> **TASK INPUT**:
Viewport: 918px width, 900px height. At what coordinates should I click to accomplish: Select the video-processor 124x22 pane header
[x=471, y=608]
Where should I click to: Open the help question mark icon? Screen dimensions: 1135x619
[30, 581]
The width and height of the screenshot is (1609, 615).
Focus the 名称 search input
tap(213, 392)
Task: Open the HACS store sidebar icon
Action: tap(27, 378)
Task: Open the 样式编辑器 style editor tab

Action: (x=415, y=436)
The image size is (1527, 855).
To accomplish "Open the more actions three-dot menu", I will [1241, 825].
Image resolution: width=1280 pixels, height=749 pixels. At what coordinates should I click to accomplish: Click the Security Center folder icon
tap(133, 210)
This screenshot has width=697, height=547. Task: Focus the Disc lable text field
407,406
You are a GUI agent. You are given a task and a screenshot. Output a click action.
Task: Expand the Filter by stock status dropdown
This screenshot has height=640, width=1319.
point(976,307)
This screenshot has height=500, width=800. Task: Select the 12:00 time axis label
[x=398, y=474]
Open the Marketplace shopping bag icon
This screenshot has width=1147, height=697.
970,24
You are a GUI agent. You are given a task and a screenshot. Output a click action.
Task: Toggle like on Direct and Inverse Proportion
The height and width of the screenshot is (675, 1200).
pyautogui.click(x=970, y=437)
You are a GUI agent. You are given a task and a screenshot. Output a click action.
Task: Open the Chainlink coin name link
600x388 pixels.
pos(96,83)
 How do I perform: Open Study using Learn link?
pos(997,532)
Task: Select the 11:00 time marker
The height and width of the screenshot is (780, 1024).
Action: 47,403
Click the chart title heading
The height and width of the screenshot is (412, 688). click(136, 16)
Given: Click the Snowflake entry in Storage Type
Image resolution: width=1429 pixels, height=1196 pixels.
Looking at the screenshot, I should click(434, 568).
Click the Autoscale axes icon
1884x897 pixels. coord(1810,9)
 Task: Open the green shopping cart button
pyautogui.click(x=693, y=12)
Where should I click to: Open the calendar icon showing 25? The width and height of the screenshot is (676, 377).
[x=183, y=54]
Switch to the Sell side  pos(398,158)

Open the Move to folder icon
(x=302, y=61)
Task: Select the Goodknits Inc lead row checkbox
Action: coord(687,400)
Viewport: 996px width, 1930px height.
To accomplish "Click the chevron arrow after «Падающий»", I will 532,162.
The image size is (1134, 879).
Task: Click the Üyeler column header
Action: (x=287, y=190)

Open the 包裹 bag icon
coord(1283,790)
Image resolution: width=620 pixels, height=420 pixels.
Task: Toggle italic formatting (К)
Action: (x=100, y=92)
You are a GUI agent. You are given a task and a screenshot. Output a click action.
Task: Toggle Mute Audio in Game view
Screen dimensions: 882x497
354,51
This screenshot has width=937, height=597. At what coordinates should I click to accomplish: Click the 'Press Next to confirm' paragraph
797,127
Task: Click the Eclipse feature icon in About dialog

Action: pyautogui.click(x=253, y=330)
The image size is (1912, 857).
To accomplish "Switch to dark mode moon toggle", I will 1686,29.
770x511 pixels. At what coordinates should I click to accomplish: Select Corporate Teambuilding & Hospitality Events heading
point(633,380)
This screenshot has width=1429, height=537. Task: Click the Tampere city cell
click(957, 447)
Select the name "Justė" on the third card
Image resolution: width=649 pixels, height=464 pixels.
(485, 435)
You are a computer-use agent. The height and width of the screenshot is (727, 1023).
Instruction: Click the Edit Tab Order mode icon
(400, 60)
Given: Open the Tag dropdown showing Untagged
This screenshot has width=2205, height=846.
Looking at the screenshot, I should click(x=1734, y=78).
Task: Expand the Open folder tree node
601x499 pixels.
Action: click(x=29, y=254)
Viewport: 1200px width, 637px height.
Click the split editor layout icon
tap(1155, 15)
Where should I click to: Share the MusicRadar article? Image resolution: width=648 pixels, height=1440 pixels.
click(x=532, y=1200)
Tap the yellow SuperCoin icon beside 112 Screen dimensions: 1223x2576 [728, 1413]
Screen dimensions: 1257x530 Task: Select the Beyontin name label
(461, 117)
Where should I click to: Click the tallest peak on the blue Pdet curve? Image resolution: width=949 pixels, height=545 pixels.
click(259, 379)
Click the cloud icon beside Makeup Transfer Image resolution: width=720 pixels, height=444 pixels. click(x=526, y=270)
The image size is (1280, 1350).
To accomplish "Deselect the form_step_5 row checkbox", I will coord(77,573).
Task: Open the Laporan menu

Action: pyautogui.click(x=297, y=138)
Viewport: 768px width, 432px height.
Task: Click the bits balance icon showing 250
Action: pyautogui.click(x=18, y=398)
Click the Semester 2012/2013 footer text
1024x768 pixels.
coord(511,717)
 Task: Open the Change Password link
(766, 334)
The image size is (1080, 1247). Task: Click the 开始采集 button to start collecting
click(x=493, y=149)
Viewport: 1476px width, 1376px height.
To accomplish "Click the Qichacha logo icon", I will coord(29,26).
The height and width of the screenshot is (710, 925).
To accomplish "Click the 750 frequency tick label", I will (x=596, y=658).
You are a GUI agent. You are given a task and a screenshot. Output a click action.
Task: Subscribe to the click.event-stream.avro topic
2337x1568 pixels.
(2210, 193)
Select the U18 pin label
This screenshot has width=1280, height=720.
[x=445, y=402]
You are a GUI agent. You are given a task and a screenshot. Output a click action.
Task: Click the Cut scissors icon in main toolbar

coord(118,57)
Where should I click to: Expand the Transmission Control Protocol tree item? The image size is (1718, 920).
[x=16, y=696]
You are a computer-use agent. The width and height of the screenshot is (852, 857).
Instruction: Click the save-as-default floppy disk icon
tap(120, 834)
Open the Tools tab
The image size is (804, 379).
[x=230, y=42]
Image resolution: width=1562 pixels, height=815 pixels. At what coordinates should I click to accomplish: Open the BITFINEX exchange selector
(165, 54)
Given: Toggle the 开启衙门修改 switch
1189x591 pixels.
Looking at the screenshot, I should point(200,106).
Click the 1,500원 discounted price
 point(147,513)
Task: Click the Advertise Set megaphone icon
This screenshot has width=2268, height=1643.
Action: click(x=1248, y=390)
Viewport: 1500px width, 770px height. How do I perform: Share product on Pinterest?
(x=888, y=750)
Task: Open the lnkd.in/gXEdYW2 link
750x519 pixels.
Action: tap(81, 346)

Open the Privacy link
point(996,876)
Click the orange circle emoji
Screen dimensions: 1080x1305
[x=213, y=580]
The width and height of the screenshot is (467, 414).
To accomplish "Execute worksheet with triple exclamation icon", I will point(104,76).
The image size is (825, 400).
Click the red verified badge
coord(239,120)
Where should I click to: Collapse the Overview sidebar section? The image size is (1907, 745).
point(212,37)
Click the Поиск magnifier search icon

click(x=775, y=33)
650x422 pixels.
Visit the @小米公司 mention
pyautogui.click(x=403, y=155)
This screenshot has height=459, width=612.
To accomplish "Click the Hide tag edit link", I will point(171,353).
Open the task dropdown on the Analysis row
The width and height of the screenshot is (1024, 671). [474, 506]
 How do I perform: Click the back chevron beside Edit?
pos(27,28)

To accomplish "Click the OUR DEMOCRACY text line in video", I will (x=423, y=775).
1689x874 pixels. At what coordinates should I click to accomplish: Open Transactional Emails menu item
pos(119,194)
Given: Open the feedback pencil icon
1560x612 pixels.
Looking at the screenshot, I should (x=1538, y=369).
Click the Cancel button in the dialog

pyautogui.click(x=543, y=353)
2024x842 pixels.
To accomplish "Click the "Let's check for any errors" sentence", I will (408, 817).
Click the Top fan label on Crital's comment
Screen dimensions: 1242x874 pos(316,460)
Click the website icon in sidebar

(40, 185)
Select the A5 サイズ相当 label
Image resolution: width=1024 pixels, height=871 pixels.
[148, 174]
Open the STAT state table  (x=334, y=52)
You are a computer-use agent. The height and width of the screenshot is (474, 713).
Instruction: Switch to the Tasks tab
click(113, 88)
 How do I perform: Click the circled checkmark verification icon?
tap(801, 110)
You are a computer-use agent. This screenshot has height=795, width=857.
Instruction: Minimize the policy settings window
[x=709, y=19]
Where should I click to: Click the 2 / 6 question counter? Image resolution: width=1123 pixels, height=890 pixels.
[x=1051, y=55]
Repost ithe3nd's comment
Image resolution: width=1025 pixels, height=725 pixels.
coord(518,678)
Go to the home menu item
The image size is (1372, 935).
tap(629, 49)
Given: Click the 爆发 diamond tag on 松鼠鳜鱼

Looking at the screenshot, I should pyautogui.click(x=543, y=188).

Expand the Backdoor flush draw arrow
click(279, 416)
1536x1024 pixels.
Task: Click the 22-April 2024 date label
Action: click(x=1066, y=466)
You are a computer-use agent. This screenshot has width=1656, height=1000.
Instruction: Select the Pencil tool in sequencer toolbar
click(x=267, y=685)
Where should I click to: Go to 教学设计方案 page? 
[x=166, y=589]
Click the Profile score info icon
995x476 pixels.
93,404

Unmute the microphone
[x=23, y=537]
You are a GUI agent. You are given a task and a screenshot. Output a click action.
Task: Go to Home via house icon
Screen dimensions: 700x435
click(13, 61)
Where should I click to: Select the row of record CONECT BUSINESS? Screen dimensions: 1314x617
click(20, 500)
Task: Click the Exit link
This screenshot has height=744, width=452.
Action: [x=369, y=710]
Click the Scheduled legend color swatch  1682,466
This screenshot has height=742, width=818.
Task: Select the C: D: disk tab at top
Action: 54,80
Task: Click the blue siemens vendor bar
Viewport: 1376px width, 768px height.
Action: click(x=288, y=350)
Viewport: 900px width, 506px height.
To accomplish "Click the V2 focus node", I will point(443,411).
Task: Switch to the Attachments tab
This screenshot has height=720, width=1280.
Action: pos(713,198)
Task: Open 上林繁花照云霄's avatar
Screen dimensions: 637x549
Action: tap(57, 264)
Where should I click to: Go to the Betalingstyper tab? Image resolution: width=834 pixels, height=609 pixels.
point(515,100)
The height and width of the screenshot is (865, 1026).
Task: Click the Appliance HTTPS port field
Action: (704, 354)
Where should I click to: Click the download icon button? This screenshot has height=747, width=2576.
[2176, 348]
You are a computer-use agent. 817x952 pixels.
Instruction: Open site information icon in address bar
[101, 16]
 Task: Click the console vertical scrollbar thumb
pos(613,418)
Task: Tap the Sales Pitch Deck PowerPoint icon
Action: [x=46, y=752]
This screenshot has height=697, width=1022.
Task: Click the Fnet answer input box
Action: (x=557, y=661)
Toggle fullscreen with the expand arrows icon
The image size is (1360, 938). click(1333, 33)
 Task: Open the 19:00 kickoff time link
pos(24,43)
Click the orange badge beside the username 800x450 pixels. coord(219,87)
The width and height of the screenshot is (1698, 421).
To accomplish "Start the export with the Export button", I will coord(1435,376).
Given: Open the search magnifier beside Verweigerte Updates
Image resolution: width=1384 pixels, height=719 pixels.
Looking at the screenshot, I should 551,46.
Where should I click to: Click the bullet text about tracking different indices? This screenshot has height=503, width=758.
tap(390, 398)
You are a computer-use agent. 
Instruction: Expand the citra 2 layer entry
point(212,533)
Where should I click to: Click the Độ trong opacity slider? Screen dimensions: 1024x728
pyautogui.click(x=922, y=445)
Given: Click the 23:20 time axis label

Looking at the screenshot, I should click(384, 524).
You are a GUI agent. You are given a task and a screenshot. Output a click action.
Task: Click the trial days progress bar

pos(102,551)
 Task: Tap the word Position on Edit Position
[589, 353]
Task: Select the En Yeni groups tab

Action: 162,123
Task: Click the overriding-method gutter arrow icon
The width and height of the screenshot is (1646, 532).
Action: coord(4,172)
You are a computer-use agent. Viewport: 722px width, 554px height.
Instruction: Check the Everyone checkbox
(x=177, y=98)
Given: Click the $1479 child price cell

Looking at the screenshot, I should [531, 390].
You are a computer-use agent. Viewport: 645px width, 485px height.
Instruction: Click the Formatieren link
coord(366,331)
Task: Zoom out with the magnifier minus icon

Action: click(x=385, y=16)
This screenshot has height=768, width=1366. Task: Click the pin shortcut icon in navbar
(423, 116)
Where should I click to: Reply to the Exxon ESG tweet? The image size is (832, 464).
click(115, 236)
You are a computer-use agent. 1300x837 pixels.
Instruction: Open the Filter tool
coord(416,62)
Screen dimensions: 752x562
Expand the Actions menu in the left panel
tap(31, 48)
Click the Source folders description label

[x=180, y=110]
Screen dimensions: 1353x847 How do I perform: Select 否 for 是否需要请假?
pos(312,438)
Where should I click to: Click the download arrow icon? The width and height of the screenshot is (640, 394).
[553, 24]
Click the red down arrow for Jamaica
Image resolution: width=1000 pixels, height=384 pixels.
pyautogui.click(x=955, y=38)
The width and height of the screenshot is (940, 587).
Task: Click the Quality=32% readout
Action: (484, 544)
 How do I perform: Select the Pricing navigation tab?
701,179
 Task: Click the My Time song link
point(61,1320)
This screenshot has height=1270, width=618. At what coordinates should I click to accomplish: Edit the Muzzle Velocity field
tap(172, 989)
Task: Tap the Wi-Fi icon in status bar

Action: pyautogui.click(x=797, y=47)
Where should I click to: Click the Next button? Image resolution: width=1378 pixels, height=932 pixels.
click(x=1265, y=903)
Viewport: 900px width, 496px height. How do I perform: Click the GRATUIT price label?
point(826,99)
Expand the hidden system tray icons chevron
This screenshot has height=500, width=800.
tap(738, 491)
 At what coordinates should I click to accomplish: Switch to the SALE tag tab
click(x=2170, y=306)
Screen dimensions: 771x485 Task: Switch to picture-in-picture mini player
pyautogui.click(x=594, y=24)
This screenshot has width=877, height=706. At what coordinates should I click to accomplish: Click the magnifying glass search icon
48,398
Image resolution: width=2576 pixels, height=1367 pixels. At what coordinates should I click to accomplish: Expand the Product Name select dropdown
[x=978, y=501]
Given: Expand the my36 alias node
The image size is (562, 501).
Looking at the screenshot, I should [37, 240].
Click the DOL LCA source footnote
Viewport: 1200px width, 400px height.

> **WHAT TO PRODUCE**:
Across the records above, in how many lines does the string "node" appear? Reply with the figure alone.

> **RESULT**:
3